Omitting all pictures, copy word for word the lines from the line containing "Add a step with the plus icon" through the final line of the entries.

----

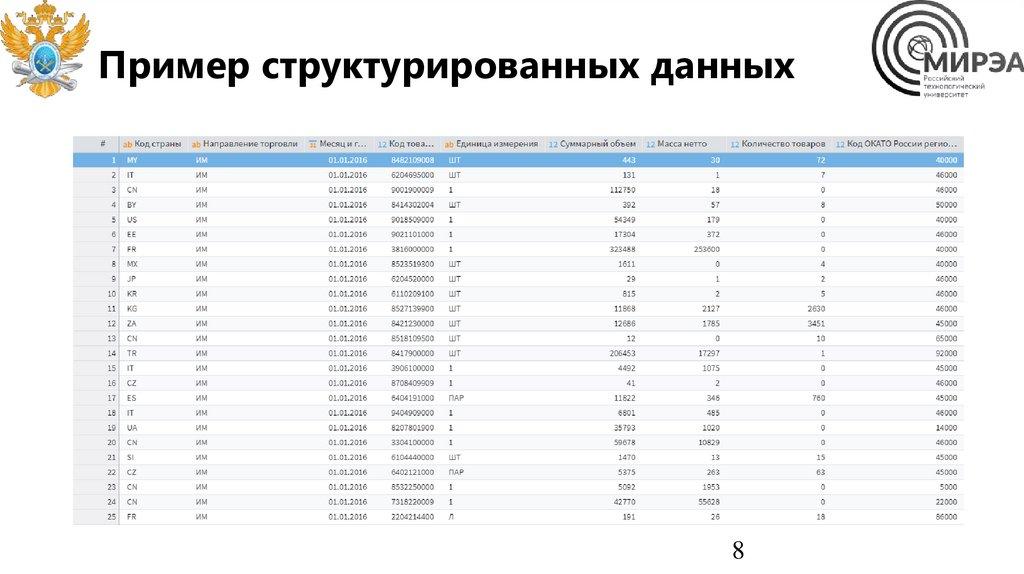Click the 'ab' type icon beside Код страны
Image resolution: width=1024 pixels, height=574 pixels.
click(x=127, y=144)
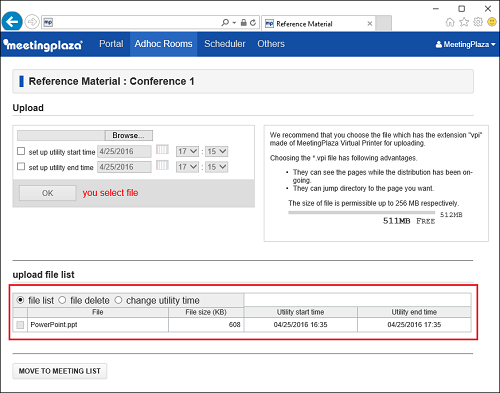Select the change utility time radio button
Screen dimensions: 500x393
pos(118,300)
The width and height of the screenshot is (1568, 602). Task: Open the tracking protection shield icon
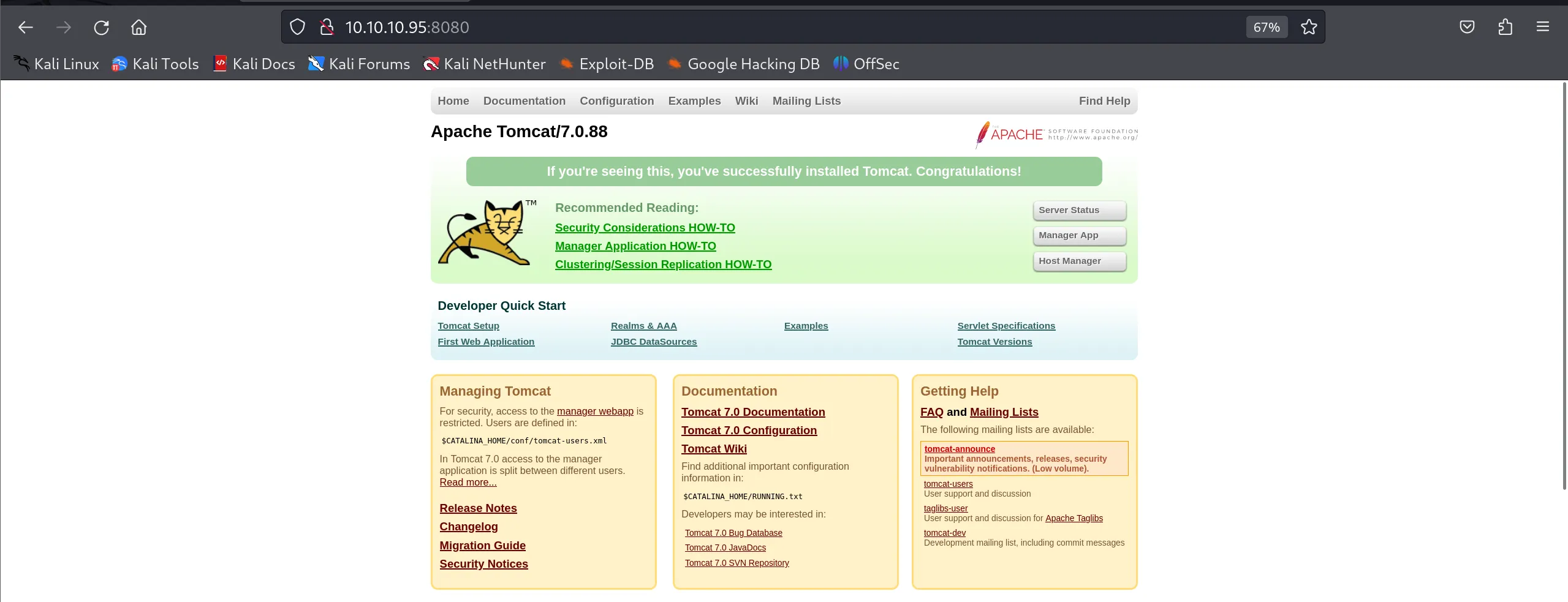(297, 28)
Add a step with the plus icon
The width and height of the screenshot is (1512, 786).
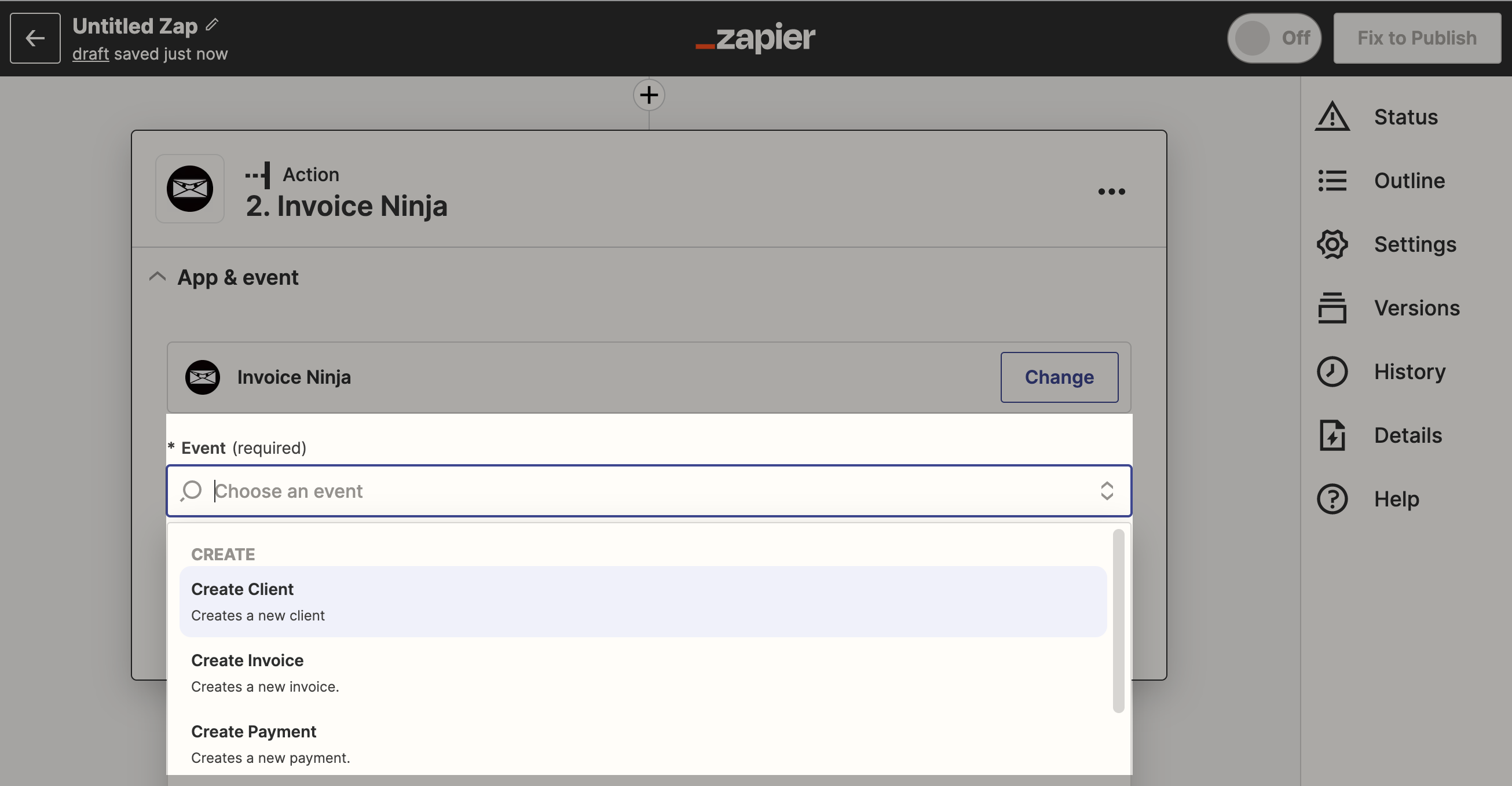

----

▶ [Answer]
Add a step with the plus icon
The width and height of the screenshot is (1512, 786).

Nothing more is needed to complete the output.